Saved data entries:
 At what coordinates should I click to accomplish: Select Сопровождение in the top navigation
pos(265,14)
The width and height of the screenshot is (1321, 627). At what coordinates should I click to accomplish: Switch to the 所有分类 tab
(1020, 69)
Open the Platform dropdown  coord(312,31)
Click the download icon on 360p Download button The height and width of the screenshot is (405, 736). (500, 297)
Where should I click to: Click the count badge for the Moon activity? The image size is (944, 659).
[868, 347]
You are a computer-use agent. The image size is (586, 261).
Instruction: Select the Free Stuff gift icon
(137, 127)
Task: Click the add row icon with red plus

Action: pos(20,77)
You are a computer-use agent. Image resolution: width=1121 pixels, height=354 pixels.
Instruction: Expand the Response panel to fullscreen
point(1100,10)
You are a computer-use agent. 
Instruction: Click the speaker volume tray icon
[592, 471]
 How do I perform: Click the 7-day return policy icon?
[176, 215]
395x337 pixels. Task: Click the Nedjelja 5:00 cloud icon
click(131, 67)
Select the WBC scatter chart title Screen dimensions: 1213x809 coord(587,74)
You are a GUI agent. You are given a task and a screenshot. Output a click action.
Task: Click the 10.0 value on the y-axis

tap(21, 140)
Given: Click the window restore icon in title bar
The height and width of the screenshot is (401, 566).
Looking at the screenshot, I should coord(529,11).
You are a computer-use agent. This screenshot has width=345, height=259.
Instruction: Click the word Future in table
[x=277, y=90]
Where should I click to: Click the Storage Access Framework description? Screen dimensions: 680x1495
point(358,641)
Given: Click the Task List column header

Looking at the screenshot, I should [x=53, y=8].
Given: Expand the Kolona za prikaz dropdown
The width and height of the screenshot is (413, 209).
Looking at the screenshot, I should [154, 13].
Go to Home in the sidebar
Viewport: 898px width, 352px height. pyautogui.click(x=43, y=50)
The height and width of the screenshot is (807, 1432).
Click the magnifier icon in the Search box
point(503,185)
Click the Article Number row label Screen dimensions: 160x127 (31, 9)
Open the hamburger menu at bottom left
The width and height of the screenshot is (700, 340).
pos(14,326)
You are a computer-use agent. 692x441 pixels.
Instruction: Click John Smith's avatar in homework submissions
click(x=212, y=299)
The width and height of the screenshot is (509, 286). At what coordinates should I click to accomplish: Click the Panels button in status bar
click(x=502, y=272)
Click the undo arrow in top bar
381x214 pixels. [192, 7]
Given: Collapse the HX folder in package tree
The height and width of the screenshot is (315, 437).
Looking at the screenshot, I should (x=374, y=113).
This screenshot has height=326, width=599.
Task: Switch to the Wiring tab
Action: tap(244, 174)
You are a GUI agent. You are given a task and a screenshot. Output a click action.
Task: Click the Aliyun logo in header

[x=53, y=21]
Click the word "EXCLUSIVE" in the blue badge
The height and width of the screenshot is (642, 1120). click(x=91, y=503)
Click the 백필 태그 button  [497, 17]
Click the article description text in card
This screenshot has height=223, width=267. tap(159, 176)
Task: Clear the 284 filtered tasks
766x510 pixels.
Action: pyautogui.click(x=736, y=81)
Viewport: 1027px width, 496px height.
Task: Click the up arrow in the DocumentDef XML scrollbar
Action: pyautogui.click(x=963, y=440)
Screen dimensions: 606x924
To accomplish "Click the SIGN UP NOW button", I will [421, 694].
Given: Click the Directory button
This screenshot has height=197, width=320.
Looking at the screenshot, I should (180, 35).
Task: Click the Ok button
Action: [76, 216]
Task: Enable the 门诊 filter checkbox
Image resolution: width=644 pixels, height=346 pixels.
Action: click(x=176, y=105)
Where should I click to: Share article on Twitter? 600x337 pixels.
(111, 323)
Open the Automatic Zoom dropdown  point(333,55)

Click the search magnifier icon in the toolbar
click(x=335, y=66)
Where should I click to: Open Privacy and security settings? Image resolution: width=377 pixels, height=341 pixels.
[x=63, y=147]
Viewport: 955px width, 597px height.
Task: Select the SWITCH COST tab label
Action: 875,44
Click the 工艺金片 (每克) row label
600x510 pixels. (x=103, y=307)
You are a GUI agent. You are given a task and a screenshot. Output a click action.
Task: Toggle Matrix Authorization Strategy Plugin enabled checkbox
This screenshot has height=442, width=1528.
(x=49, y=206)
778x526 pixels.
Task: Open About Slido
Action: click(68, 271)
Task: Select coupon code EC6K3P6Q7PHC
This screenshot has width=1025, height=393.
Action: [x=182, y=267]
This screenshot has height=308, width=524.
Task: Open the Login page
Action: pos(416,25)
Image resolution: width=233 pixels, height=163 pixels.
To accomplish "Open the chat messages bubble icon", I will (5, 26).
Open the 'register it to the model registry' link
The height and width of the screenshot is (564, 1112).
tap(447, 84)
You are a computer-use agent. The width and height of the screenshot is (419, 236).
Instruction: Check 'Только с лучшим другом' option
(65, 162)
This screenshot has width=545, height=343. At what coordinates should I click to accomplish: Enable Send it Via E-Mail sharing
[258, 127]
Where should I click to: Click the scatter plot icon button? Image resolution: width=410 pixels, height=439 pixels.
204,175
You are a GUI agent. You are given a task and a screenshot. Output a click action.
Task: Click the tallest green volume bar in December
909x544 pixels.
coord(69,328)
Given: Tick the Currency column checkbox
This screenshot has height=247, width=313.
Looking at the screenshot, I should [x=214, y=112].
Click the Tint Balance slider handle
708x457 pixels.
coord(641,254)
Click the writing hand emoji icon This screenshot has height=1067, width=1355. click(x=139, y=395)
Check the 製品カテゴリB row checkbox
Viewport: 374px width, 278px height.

* **EXERCISE PROMPT**
Return exactly the lines above from the line that has "Instruction: Expand the" through the line that has "Given: Expand the Kolona za prikaz dropdown", inclusive, and nothing else.

* **WRITTEN ANSWER**
Instruction: Expand the Response panel to fullscreen
point(1100,10)
You are a computer-use agent. 
Instruction: Click the speaker volume tray icon
[592, 471]
 How do I perform: Click the 7-day return policy icon?
[176, 215]
395x337 pixels. Task: Click the Nedjelja 5:00 cloud icon
click(131, 67)
Select the WBC scatter chart title Screen dimensions: 1213x809 coord(587,74)
You are a GUI agent. You are given a task and a screenshot. Output a click action.
Task: Click the 10.0 value on the y-axis

tap(21, 140)
Given: Click the window restore icon in title bar
The height and width of the screenshot is (401, 566).
Looking at the screenshot, I should coord(529,11).
You are a computer-use agent. This screenshot has width=345, height=259.
Instruction: Click the word Future in table
[x=277, y=90]
Where should I click to: Click the Storage Access Framework description? Screen dimensions: 680x1495
point(358,641)
Given: Click the Task List column header

Looking at the screenshot, I should [x=53, y=8].
Given: Expand the Kolona za prikaz dropdown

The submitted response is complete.